A cosmic sackful of black coal

October 14, 2015, ESO
This image from the Wide Field Imager on the MPG/ESO 2.2-meter telescope shows part of the huge cloud of dust and gas known as the Coalsack Nebula. The dust in this nebula absorbs and scatters the light from background stars. Credit: ESO

Dark smudges almost block out a rich star field in this new image captured by the MPG/ESO 2.2-meter telescope at ESO's La Silla Observatory in Chile. The inky areas are small parts of a huge dark nebula known as the Coalsack, one of the most prominent objects of its kind visible to the unaided eye. Millions of years from now, chunks of the Coalsack will ignite with the glow of many young stars.
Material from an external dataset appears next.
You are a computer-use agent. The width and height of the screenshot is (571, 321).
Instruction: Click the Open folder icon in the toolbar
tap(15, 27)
The Coalsack Nebula is located about 600 light-years away in the constellation of Crux. This huge, dusky object forms a conspicuous silhouette against the bright, starry band of the Milky Way and for this reason the nebula has been known to people in the southern hemisphere for as long as our species has existed.
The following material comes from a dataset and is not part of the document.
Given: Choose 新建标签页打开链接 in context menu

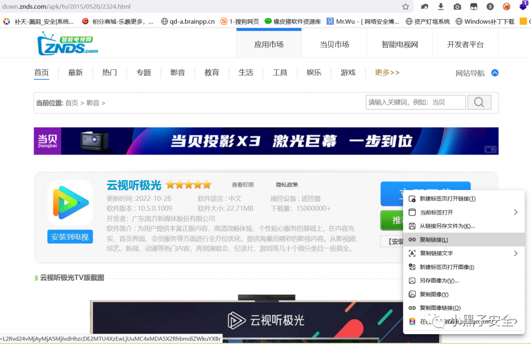Looking at the screenshot, I should [x=447, y=199].
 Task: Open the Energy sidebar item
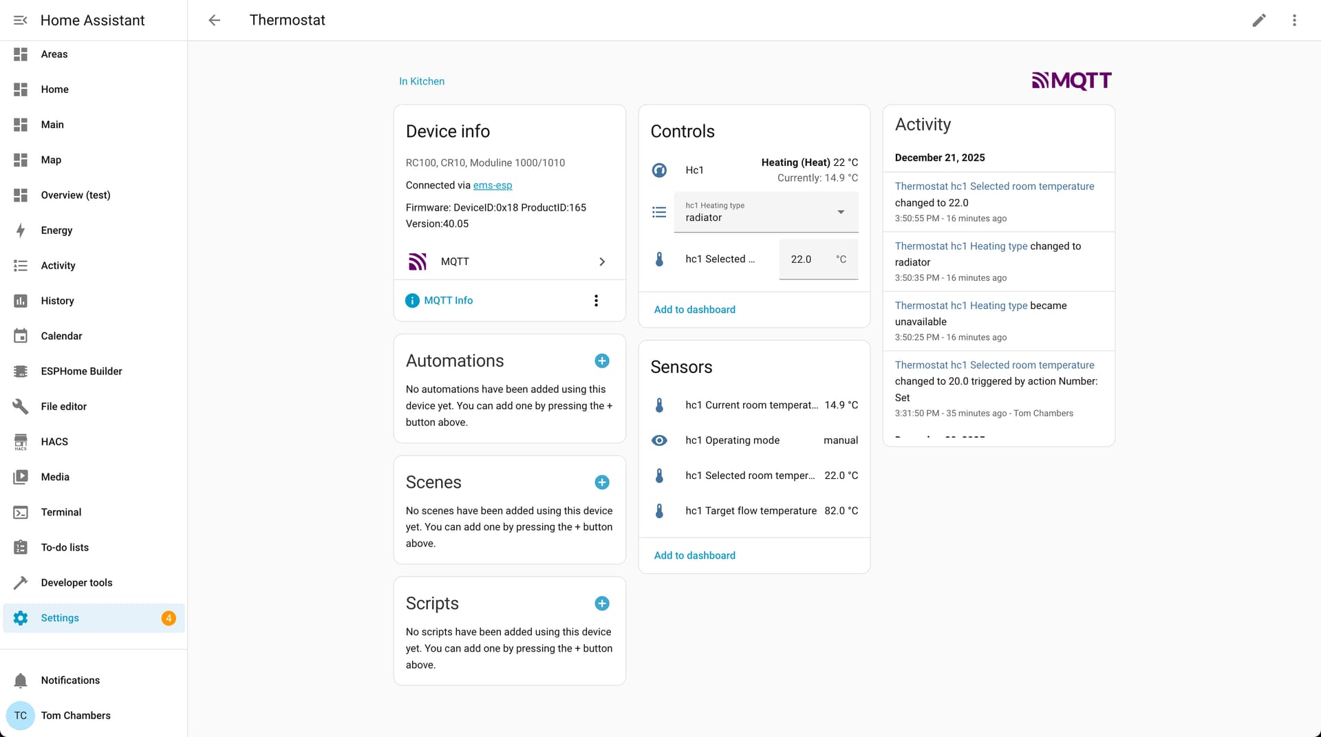point(56,231)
The Spanish explorer Vicente Yáñez Pinzón first reported theexistence of the Coalsack Nebula to Europe in 1499. The Coalsack later garnered the nickname of the Black Magellanic Cloud, a play on its dark appearance compared to the bright glow of the two Magellanic Clouds, which are in fact satellite galaxies of the Milky Way. These two bright galaxies are clearly visible in the southern sky and came to the attention of Europeans during Ferdinand Magellan's explorations in the 16th century. However, the Coalsack is not a galaxy. Like other dark nebulae, it is actually an interstellar cloud of dust so thick that it prevents most of the background starlight from reaching observers.
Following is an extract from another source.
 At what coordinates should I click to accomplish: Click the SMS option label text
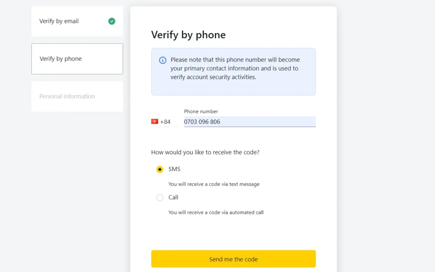pos(174,169)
A significant number of the dust particles in dark nebulae have coats of frozen water, nitrogen, carbon monoxide and other simple organic molecules. The resulting grains largely prevent visible light from passing through the cosmic cloud. To get a sense of how truly dark the Coalsack is, back in 1970, the Finnish astronomer Kalevi Mattila published a study estimating that the Coalsack has only about 10 percent of the brightness of the encompassing Milky Way. A little bit of background starlight, however, still manages to get through the Coalsack, as is evident in the new ESO image and in other observations made by modern telescopes.

The little light that does make it through the nebula does not come out the other side unchanged. The light we see in this image looks redder than it ordinarily would. This is because the dust in absorbs and scatters blue light from stars more than red light, tinting the stars several shades more crimson than they would otherwise be.

Millions of years in the future the Coalsack's dark days will come to an end. Thick interstellar clouds like the Coalsack contain lots of dust and gas—the fuel for new stars. As the stray material in the Coalsack coalesces under the mutual attraction of gravity, stars will eventually up, and the coal "nuggets" in the Coalsack will "combust", almost as if touched by a flame.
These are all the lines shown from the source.